Updated: Nov 8, 2024

The year before my husband's heart transplant, we were part of a support group for people who were waiting for a heart or lung transplant. We learned a lot and met a lot of people, but none of them were like us.


When you get a transplant, there's a whole host of issues that come with it. Immunosuppression, places you can't travel to, foods you can't eat, experiences you can't have, normal things that you'll never do, diseases you are much more likely to get, numbers of years that you probably have left.


The group wasn't large and we stood out. A young married couple among a group of entirely middle aged or older people. We were at the beginning of our marriage - with so many dreams left, so many places we wanted to go and experiences we wanted to have. So when they told us the risks of being around children (because of how often kids are sick and how hard it is to keep them from spreading the germs), we mourned that we might never be able to have children, while others mourned that they might not be able to hold their grandchildren. "BUT AT LEAST YOU HAVE CHILDREN" I wanted to scream out loud in my pain, but thankfully only screamed inside of my head. When we learned that the average life expectancy is 13 years post-transplant, I began to wrap my mind around being a widow in my 30s, while others might become widows or widowers at a more normal time in their 60s or 70s.


Even the materials we were given to read and prepare were geared for older people.

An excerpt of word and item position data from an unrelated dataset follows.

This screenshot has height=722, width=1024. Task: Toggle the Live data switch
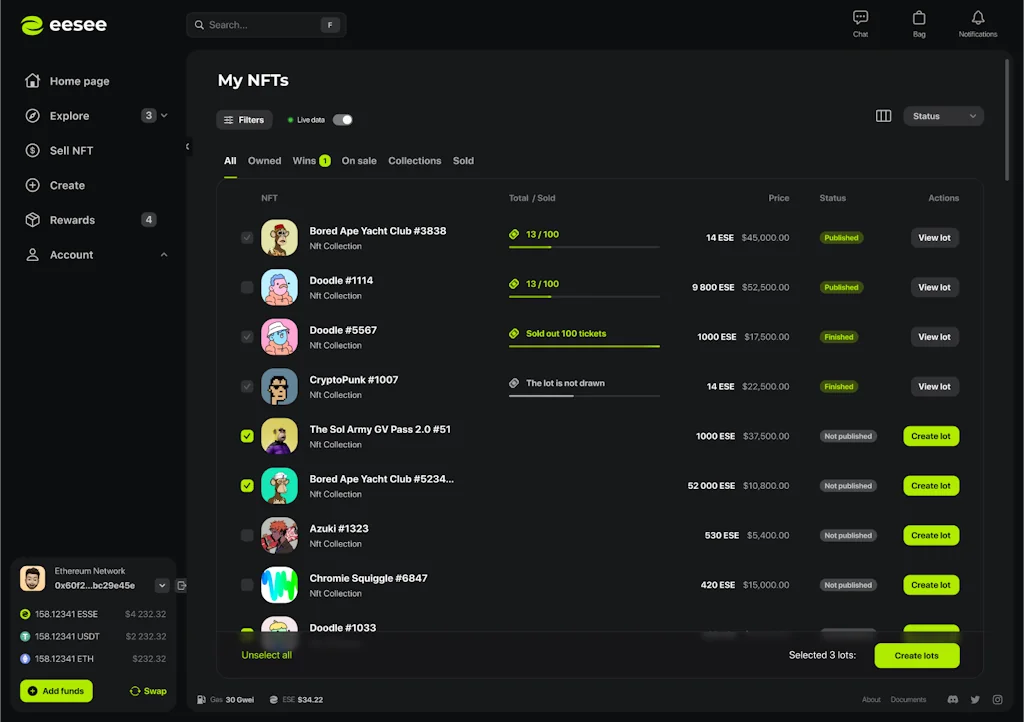click(342, 120)
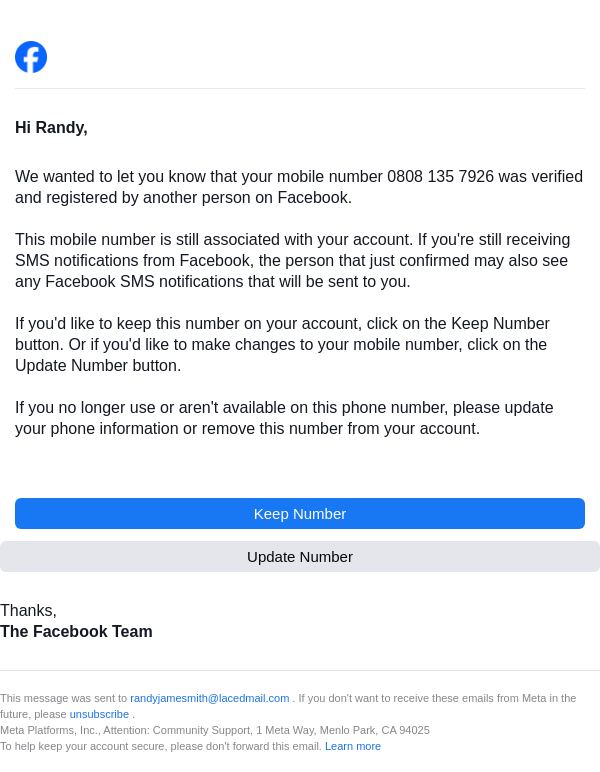The image size is (600, 772).
Task: Click the "We wanted to let you know" text
Action: [110, 177]
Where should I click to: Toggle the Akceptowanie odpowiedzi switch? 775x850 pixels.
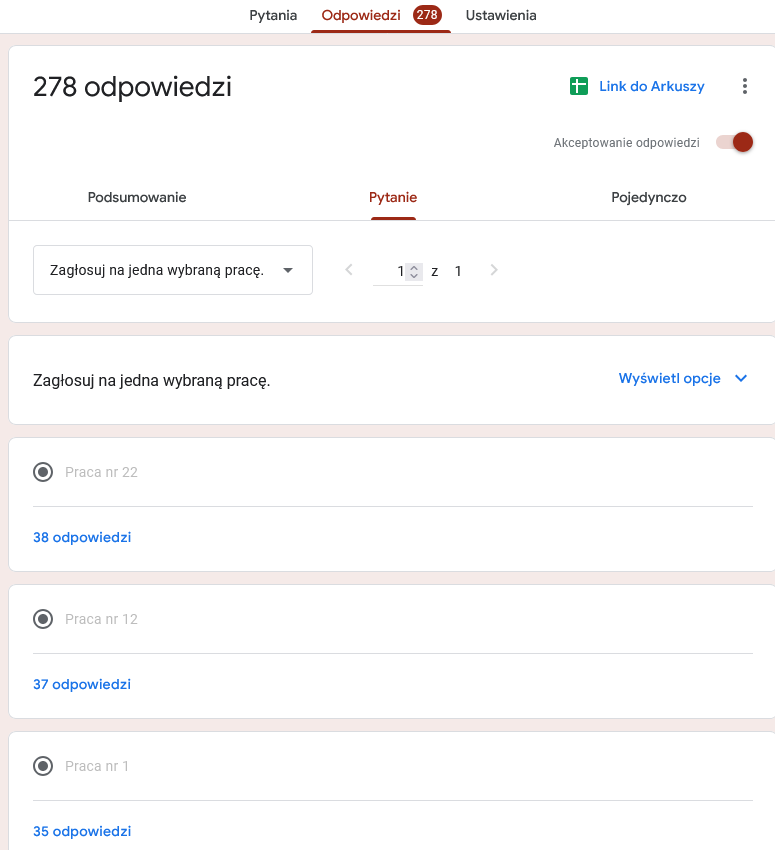[734, 142]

Gray haired married couples exchanging the excitement of their sex life together for sitting on their bed looking at albums of their grandchildren.


This is when we began to feel so alone. The cares and concerns we had were that of people our parents' age - maybe even older! It was my mom's mentors who understood what it was like to watch a husband suffer with medical problems - my dad was still perfectly healthy.


Our friends were advancing their careers and starting to have babies, not watching their fluid and sodium intake and praying that an organ would be made available in time.


Support group was just the beginning of a lonely season - a lonely way of life.